Five, quantitative analysis and reasonable setting of the number of working threads

Finally, let's answer the question of how reasonable the number of worker threads is.
Through the above analysis, during the execution of the Worker thread, one part of the calculation time needs to occupy the CPU, and the other part of the waiting time does not need to occupy the CPU. Through quantitative analysis, such as logging for statistics, it is possible to count the entire Worker thread execution process.

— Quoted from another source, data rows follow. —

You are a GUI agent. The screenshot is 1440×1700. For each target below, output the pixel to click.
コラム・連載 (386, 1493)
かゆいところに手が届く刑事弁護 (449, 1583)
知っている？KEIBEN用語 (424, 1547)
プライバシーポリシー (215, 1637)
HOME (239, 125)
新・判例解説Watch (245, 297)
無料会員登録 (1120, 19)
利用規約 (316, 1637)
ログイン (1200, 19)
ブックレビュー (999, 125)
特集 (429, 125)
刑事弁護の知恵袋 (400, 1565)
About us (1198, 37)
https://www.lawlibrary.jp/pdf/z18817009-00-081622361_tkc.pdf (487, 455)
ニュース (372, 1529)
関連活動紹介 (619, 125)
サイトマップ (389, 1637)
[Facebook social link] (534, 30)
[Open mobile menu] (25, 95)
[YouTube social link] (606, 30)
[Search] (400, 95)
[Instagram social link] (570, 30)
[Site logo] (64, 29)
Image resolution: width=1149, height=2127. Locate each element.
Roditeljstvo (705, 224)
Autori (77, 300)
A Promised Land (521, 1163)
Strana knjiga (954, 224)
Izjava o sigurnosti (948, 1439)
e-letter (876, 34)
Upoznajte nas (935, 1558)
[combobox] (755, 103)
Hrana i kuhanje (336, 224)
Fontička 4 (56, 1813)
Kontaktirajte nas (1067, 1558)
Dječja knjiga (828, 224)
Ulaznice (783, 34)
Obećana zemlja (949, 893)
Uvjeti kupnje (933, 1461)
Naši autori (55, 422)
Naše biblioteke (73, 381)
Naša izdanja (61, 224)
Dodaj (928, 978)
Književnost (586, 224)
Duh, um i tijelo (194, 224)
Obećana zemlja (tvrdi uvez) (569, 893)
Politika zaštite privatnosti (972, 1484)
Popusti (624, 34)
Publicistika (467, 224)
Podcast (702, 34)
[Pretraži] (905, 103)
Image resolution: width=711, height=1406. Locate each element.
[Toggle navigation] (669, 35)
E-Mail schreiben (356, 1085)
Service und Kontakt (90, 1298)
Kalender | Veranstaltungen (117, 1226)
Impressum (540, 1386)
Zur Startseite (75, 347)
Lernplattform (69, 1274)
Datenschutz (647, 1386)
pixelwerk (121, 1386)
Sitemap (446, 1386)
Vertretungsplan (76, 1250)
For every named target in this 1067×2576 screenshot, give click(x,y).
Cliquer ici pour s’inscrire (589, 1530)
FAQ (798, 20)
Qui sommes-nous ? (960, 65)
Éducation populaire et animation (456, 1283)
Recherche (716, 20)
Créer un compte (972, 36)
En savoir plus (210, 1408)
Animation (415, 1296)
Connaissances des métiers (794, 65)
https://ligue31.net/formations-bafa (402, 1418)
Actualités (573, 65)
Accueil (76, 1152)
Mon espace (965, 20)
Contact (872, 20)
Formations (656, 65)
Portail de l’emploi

The ratio of the two parts of time, for example:
1) Time axis 1, 3, 5, 7 [Pink time axis in the figure above] The calculation execution time is 100ms
2) Time axis 2, 4, 6 [Orange time axis in the figure above] The waiting time is also 100ms
. The result is that the calculation and waiting time of this thread is 1:1, that is, 50% of the time is calculated (occupying CPU), and 50% of the time is waiting (not occupying CPU):
1) Assumption At this time, it is a single core, and the CPU can be fully utilized by setting it to 2 worker threads, and the CPU can run to 100%.
2) Assuming that it is N cores at this time, setting it to 2N job sites can fully utilize the CPU , Let the CPU run to N*100%

Conclusion:
N-core server, through the single-threaded analysis of the business execution, the local computing time is x and the waiting time is y, then the number of working threads (thread pool threads) is set to N*(x+y)/x, which allows the CPU The utilization rate is maximized.

Experience:
Generally speaking, for non-CPU-intensive services (encryption, decryption, compression, decompression, search and sorting, and other services are CPU-intensive services), the bottleneck is in the back-end database, and the local CPU calculation time is very small, so set a few Ten or hundreds of worker threads are also possible.

6. Conclusion

N-core server, through the single-thread analysis of the business execution, the local computing time is x and the waiting time is y, then the number of working threads (thread pool threads) is set to N*(x+y)/x, which can make use of the CPU Maximize the rate.